Exercise » Report, in full, each line of the material below in which the string "computer" occurs.

Records shown »
|---|

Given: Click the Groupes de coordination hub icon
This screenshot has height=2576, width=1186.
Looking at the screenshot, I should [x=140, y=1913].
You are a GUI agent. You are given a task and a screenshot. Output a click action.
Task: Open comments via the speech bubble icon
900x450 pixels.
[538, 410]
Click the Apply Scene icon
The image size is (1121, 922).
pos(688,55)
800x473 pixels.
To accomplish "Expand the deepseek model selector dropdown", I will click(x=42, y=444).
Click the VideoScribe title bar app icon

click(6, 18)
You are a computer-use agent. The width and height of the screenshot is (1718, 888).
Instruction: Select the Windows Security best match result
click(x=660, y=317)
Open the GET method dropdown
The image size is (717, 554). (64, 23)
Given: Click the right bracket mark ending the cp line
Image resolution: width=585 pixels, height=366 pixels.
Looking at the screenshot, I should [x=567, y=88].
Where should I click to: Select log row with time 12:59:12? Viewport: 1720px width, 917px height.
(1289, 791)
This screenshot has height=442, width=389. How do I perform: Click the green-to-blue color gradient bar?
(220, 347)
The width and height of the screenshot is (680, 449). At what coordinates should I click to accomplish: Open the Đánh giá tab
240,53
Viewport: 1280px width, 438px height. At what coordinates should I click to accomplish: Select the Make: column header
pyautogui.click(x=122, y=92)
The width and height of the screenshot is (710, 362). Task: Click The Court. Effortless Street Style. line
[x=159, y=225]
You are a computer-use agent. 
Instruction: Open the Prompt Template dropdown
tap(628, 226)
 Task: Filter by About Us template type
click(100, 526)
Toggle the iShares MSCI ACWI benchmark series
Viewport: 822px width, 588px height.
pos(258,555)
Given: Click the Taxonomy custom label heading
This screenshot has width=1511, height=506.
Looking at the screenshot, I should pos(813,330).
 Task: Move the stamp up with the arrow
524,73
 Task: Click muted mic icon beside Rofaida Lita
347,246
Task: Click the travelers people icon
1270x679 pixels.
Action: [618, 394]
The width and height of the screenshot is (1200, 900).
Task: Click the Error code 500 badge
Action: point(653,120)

|---|

Response to this exercise »
You are a computer-use agent. The width and height of the screenshot is (1718, 888).
You are a computer-use agent. 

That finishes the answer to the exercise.